PayTM regularly flaunted regulator's concerns and died by its own sword.
Never have the stars aligned more perfectly for a McKinsey report on managing payment risks because PayTM is a perfect example of how NOT to do this!
For those who may not know, India’s famous payment fintech PayTM has been banned from accepting new credit card transactions, and digital wallets are in runoff mode, effectively shutting down the company’s payments.
India shutting down one of its most famous fintechs is a real shocker! However, Paytm’s pervasive history of regulatory non-compliance shows that McKinsey is right in telling payment companies to manage risk!
👉TAKEAWAYS: Risk as a mechanism for protection
1. Strengthening risk processes to maintain regulatory compliance
In addition to increasing the focus on fraud mitigation, payments service providers (PSPs) could be looking to modify their risk management programs to protect their revenue and improve regulatory compliance.
PayTM FAILURE: PayTM failed to apply adequate KYC on client accounts despite multiple regulatory interventions. Instead of strengthening risk procedures they appeared to flaunt them to speed growth!
2. Fighting fraud while enhancing the customer experience
The incidence of fraud and scams, such as account takeover (ATO) and authorized push payment, or APP (when someone is tricked into sending money to a fraudster), are growing at alarming rates.
PayTM FAILURE: By ignoring regulators’ concerns, PayTM was complicit in scams by allowing single personal IDs to control multiple accounts, which opened the door for tax evasion and fraud.
3. Building operational resilience to prevent failures
In 2024, new rules and regulations could accelerate PSP action on operational resilience.
PayTM FAILURE: This is the part that PayTM seemed to willingly ignore. PayTM seemed to be betting regulators would have infinite patience with their transgressions and didn’t count on STRICTER enforcement that is hitting payments globally.

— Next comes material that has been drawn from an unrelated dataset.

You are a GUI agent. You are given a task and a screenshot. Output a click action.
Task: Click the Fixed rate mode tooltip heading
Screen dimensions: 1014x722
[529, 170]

4. Improving credit and collections processes to address a new normality
During COVID-19, issuers and wallets reported low delinquencies, partly because of excess cash in cardholders’ accounts that was associated with delayed spending, relief funds, and low interest rates.
PayTM FAILURE: PayTM was not a lender but had lending partners. Partner lending could be compromised if multiple accounts are tied to a single ID.

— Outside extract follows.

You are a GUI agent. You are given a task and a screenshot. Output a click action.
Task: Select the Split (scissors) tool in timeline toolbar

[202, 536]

PayTM ran up a long record of regulatory non-compliance that taxed regulators to the limit. Source: The Ken @TheKenWeb on X.
👊STRAIGHT TALK👊
Payment companies manage your risk if you want to survive and PayTM shows what NOT to do!

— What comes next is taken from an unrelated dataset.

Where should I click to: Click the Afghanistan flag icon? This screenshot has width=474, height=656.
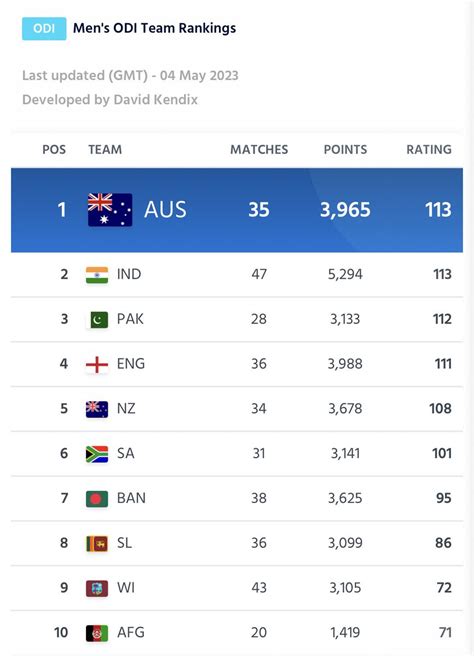pyautogui.click(x=97, y=633)
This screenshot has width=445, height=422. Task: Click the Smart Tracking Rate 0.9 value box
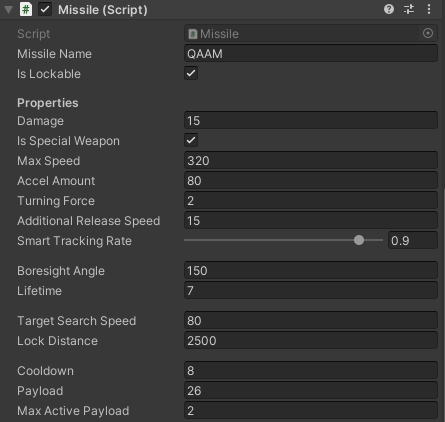[413, 240]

McKinsey’s report on Payments and Risk shows how a risk program is the foundation for growth. It is a sound report and would seem unsurprising were it not for Paytm’s failure to point out how important risk management in payment is.
All payment companies are under increasing observation by regulators, and any form of “payment-made-easy,” regardless of its technological underpinnings, should expect to be under the microscope.
This shouldn’t come as a surprise. With billions of VC money dumped into payments in recent years, India’s regulatory action is likely only the first of many to come and is likely the “new normal,” not a statistical outlier.
Think that this is just India or Asia? If PayTM is the best example, Revolut in the UK will come in second for showing how NOT to manage risk and impress regulators.